A French court on Monday sentenced a Russian to five years in prison for money laundering, but cleared him of an original charge of defrauding nearly 200 people using ransomware.
Prosecutors had said that Alexander Vinnik sent emails to his targets masquerading as invoices, whose attached document, when opened, activated malware that shut down the computer and encrypted its contents.
A message would appear on the hacked computer with instructions to pay a ransom in the online currency bitcoin to regain control of the machine.
Among the 188 victims of the attacks — which happened between 2016 and 2018 — were local authorities, businesses and individuals in France.
The prosecution had accused Vinnik of making 135 million euros ($164 million) from these attacks, and called for a 10-year sentence against the 41-year-old when the trial opened in October.
But the court cleared him of the randomware attack charges.
"All these accusations have collapsed because Alexander Vinnik had nothing to do with them," said one of his lawyers, Frederic Belot.
The court did, however, find him guilty of laundering the money extorted through the attacks in which a software called Locky was used. In addition to the prison sentence, he was fined 100,000 euros ($121,000).
Vinnik had always denied any connection with the Locky malware, claiming he had been "an ordinary freelance operator" for the BTC-e platform which received the extorted sums had been paid.
His lawyer said he would "probably" appeal Monday's verdict.
Vinnik is also wanted in the United States and his native Russia.
Investigators had described the system used in the malware attacks as extremely elaborate, involving mass mail-shots of the "contaminated" emails via a botnet, a network of already infected computers.
The way that the paid ransoms were subsequently laundered to make it difficult to trace was equally sophisticated, the indictment said.
Prosecutors identified 20 businesses in six cities across France among victims and, following the money trail through various bank accounts, identified one as belonging to Vinnik.

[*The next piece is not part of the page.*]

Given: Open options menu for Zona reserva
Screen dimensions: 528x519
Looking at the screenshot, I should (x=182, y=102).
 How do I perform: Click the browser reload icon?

US investigators suspect Vinnik of being the mastermind of what they say has become one of the main ways cybercriminals launder their illegal gains.
Vinnik was extradited to France in January from Greece, where he had been arrested on an American warrant in 2017.
He allegedly operated the BTC-e bitcoin exchange until his arrest at the northern Greek tourist resort of Halkidiki, which set off a three-way extradition tussle between the United States, France and Russia.
Greece eventually served the European warrant issued by France.
A US indictment accuses Vinnik of 21 charges ranging from identity theft and facilitating drug trafficking to money laundering.
He tried unsuccessfully to be extradited to Russia, where he is wanted on lesser fraud charges involving just 9,500 euros.